I worked a lot that winter and spring of 2001, all the way up to April 20 when the session ended. I made a lot of money over those 4 months, mainly because I was working about 12 hours a day or so. I think I made like $12,000 something that year, which was exceptional for an 18-year old who’d only been out of high school for 6 months.
We had some interesting machines and some interesting people working down there that session, and I’ll try to fill you in on a little what happens underneath the Montana Capitol building when the legislature is in session.
The Day and Night Shift
I took some of these photos to give you an idea of what it looks like down there.
There’s always a need for colored paper in the legislature. First drafts of bills will be printed on one color, and each draft after that will be printed on another. Yellow, blue, pink, and green are the most common colors used, with white still making up the majority of the bills printed.
SB2, or HB2, or whatever the main budget bill is, will be printed dozens of times. That bill will go through just about every color down in the basement as it changes in committee meetings and floor debates. And it’s a big sucker, too!
Think about the amount of paper it takes to print a 50 to 100 page bill for each of the 150 legislators. While we don’t usually print many draft versions that many times, there’ll still be at least 30 to 40 copies of it run each time, if not more for the media and such.
That back table was always occupied by the few state workers we had sitting around reading magazines, and then there’s the main customer desk in the background there.
When the session’s going on, lots of lobbyists and Legislative Services folks will pop-in to get last minute copies and things. Sometimes legislators will drop down, but that’s pretty rare. One time we had Governor Marc Racicot’s mom down there, and I think she may have even brought cookies!
Interlake Stitchers
Operating those machines, like many down in that basement, was monotonous and slow. You always knew when that machine was running, too – we’d usually hear a constant “ping, ping, ping” when someone had that puppy working.
Borg 24 Bin Sorter
I don’t think I ever operated this. When I was there we had several people that would do these smaller tasks, and just two people running the presses.

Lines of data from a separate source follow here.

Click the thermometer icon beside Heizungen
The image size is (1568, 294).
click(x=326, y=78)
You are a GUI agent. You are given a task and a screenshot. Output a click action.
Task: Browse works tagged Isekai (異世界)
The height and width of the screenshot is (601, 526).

Multigraphics Plate Makers
We’d have these large rolls of purple “paper” the plates were made from, and those would be inserted into the side of the machine.
That machine would spit out this large purple copy with all this purple ink crap that got on your fingers. One bill might be 10 to 50 plates, depending on how many pages it was. And each of these plates was a good 1 x 1.5 feet or so.
Hamada Printing Press
How it would work is you’d put paper in one end, then put those purple plates up in that black top area there, and at the other end the printed paper would come out.
When I had that sucker flying I could lower that tray far enough to get another ream of paper in there, all while the machine was spitting out plates and sucking in new ones. That was a window of about 10 seconds, but after awhile it just becomes a game to see if you can beat the machine. I rarely lost.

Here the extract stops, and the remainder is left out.